*HOW TO COMPLETE THIS TASK*
Return the lines of the data below, from the one containing "Viewport: 1318px width, 558px" through the very last, exactly and with both ends included; no pictures.

*DATA RECORDS*
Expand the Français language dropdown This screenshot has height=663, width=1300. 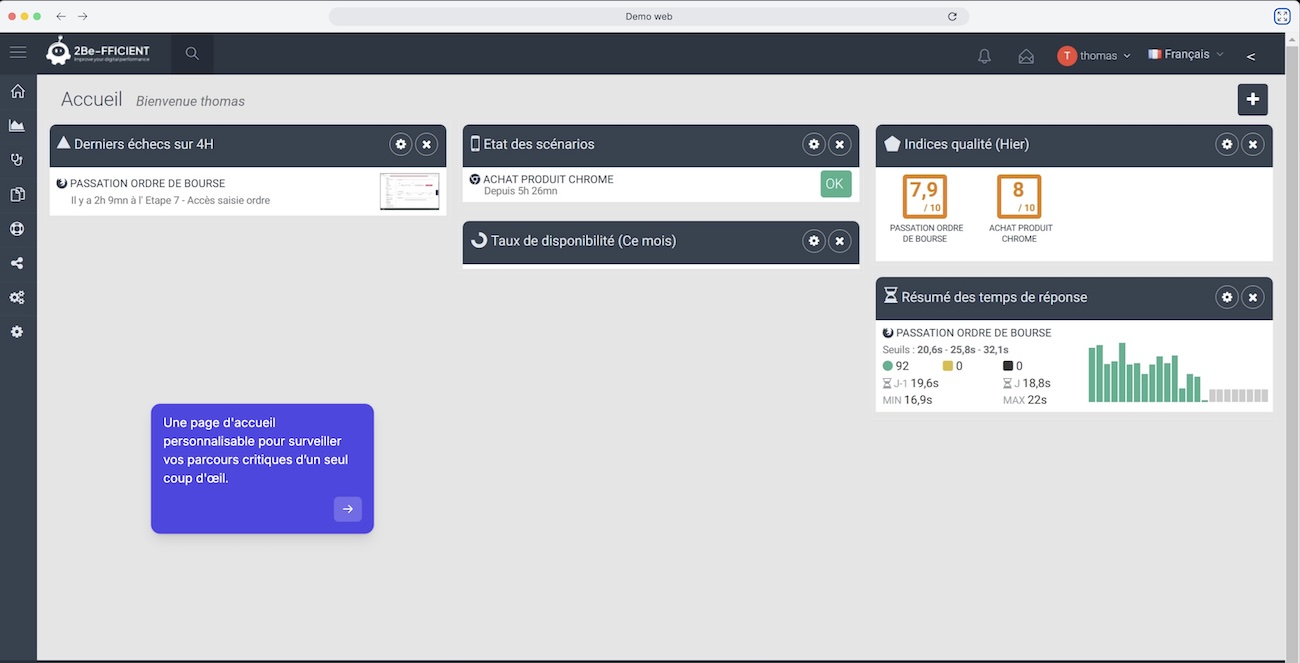tap(1186, 55)
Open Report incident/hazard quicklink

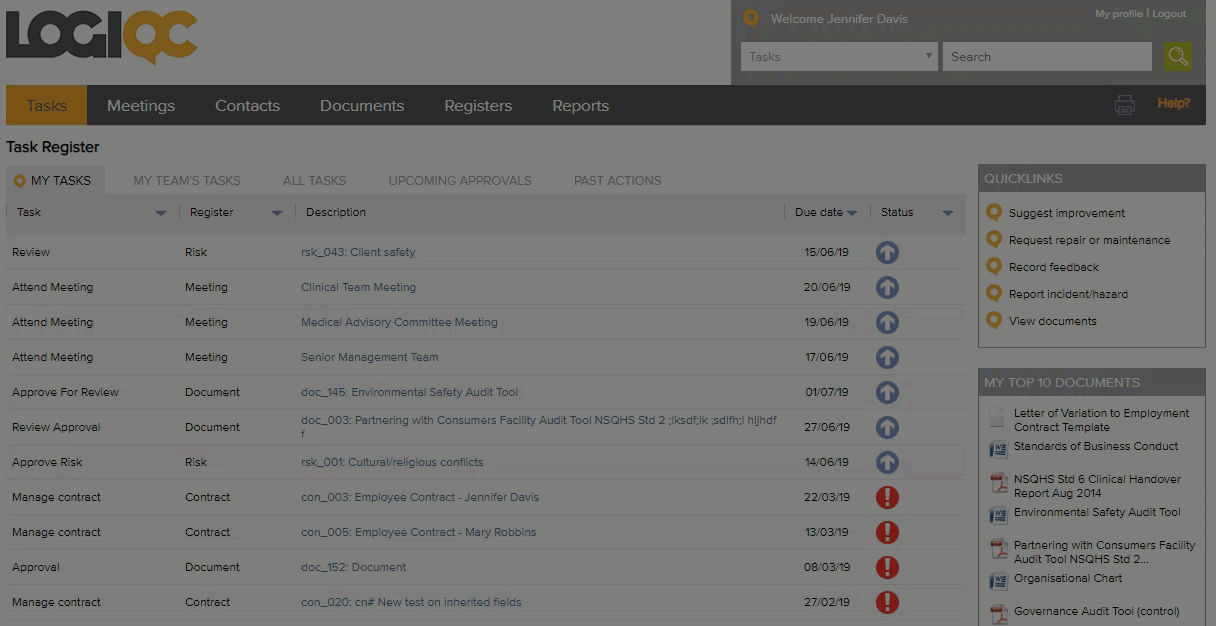click(1068, 294)
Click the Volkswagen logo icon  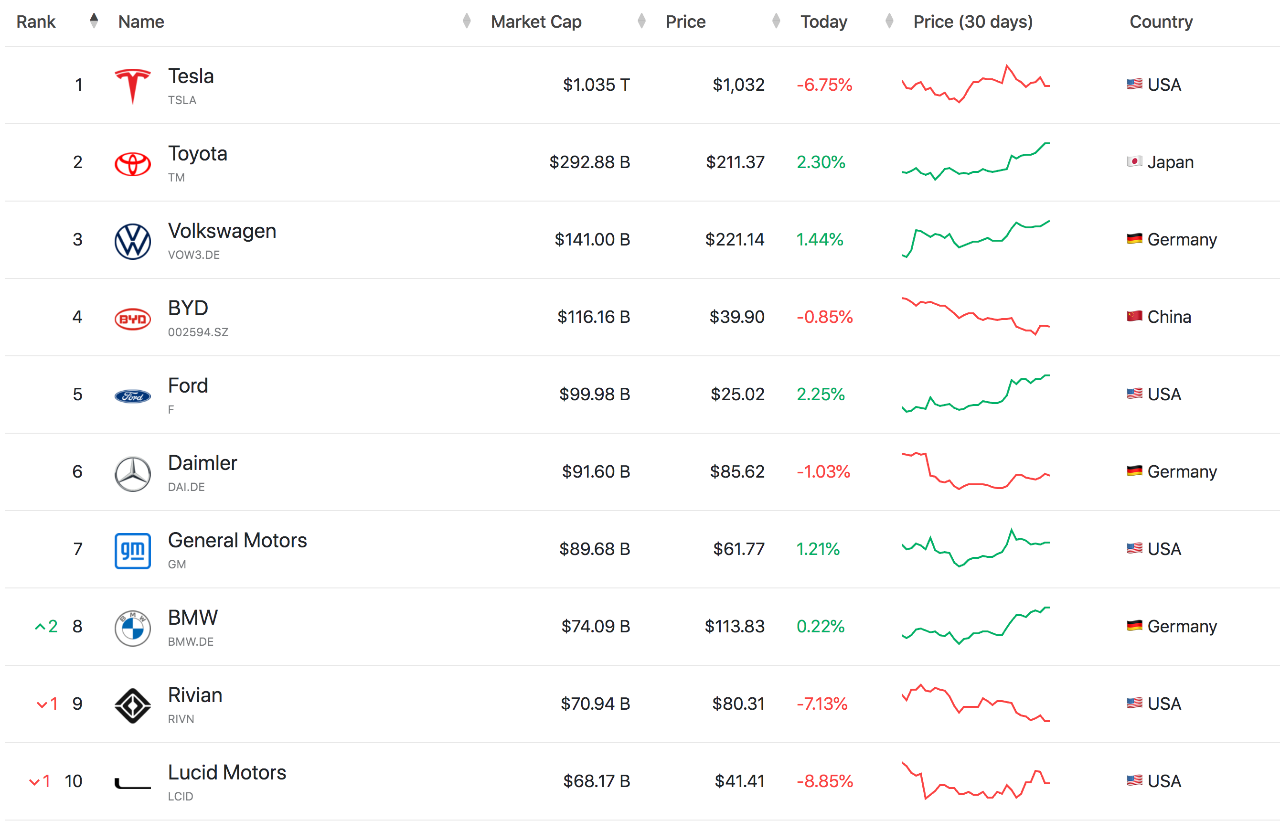point(132,241)
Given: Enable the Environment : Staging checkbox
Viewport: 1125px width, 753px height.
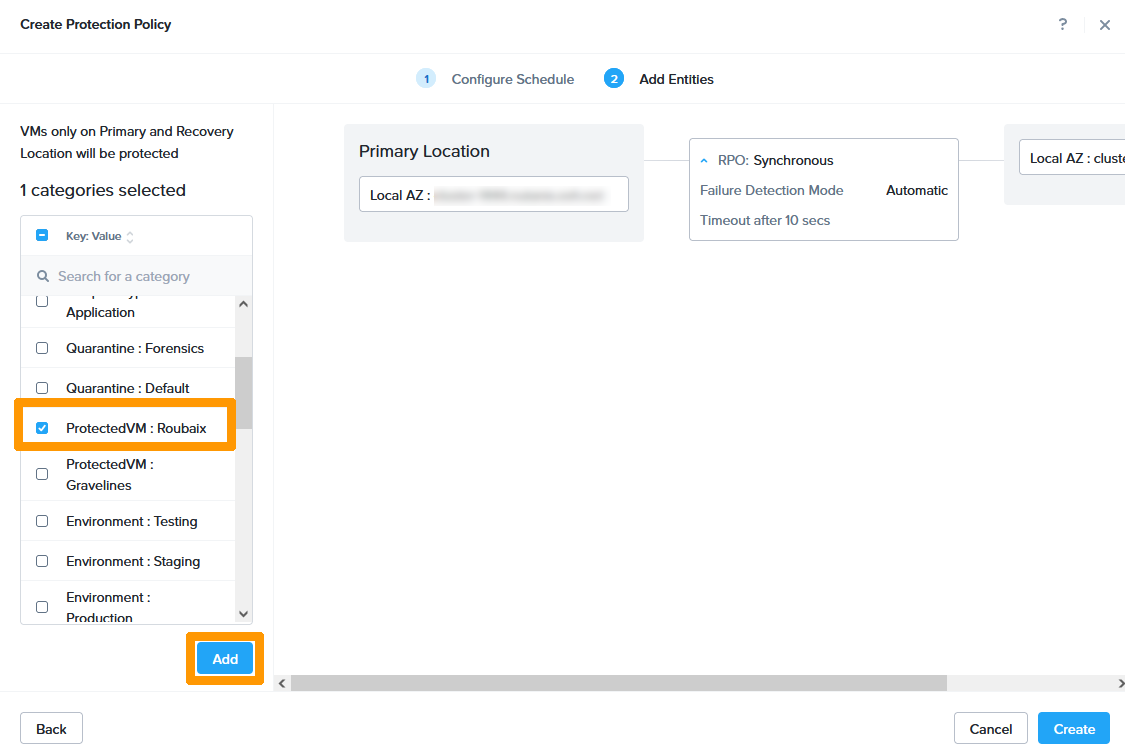Looking at the screenshot, I should point(42,561).
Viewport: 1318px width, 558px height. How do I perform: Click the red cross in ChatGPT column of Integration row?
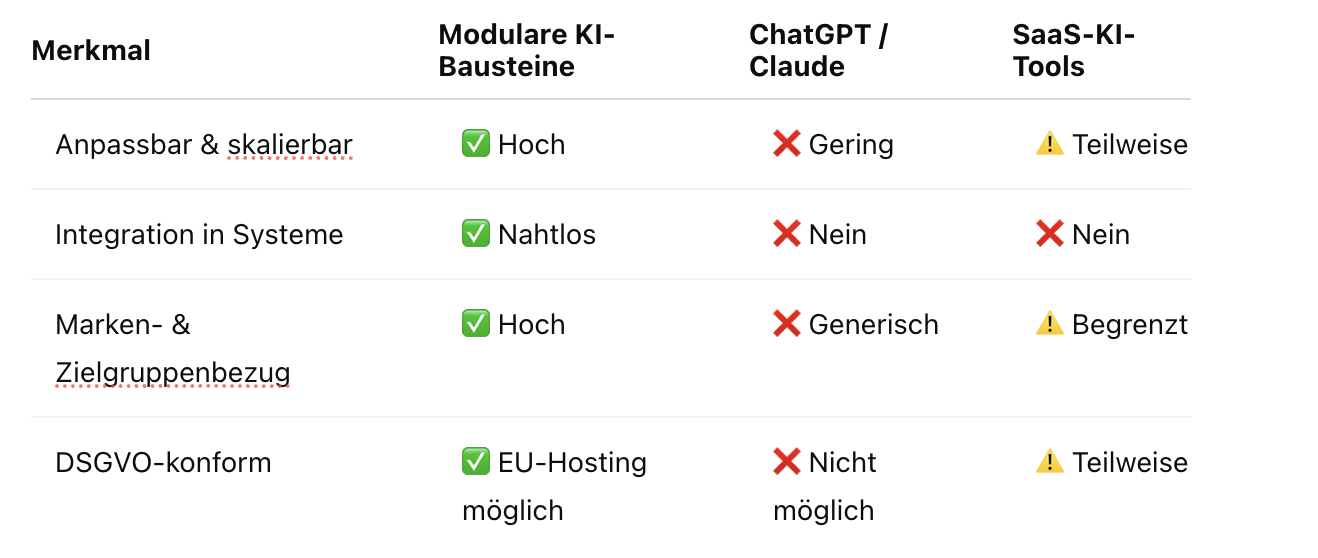click(x=787, y=234)
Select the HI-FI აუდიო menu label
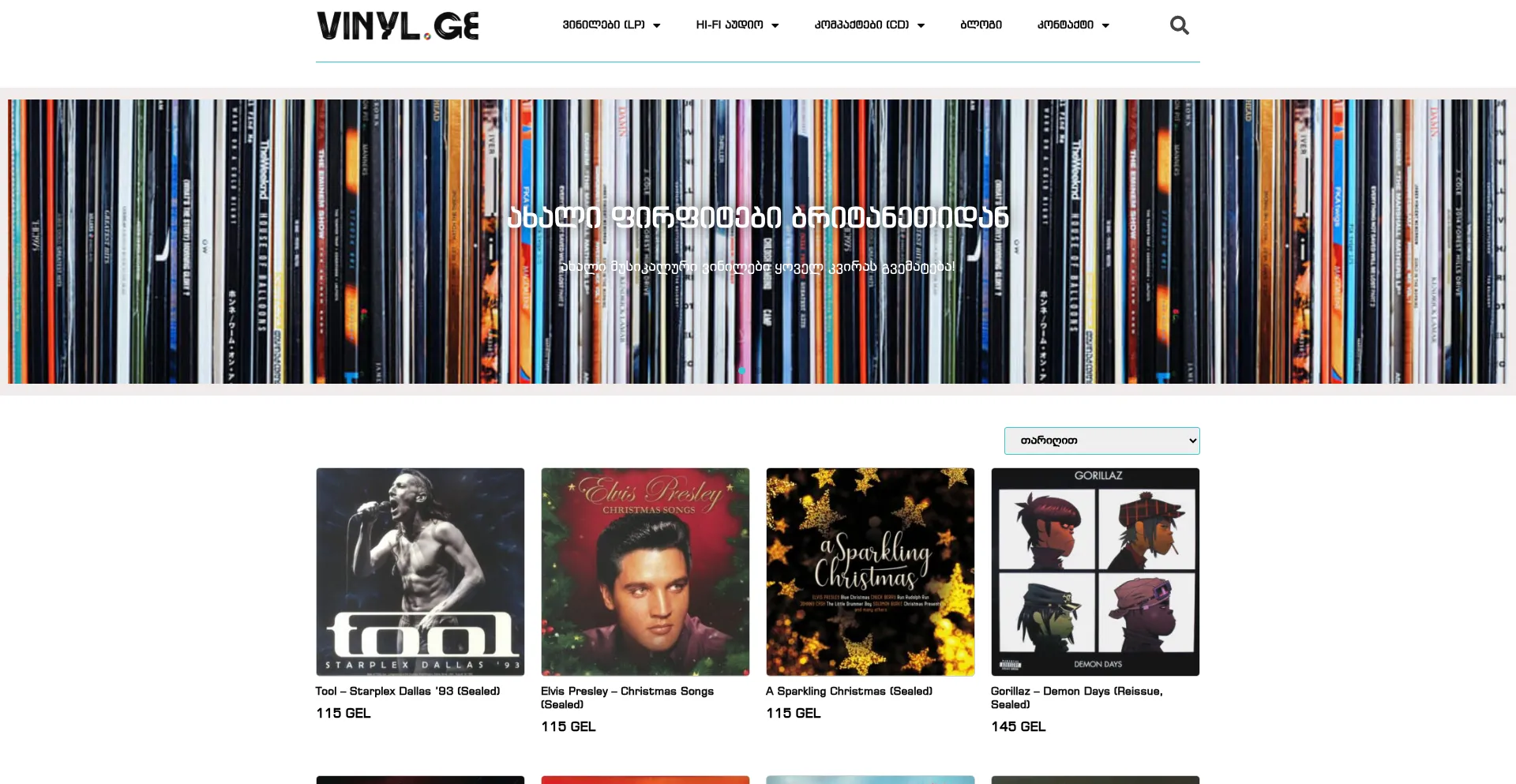The width and height of the screenshot is (1516, 784). point(730,24)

*RESULT*
Viewport: 1318px width, 558px height. How do I perform: Click the red cross in ChatGPT column of Integration row?
click(x=787, y=234)
Select the HI-FI აუდიო menu label
The width and height of the screenshot is (1516, 784). point(730,24)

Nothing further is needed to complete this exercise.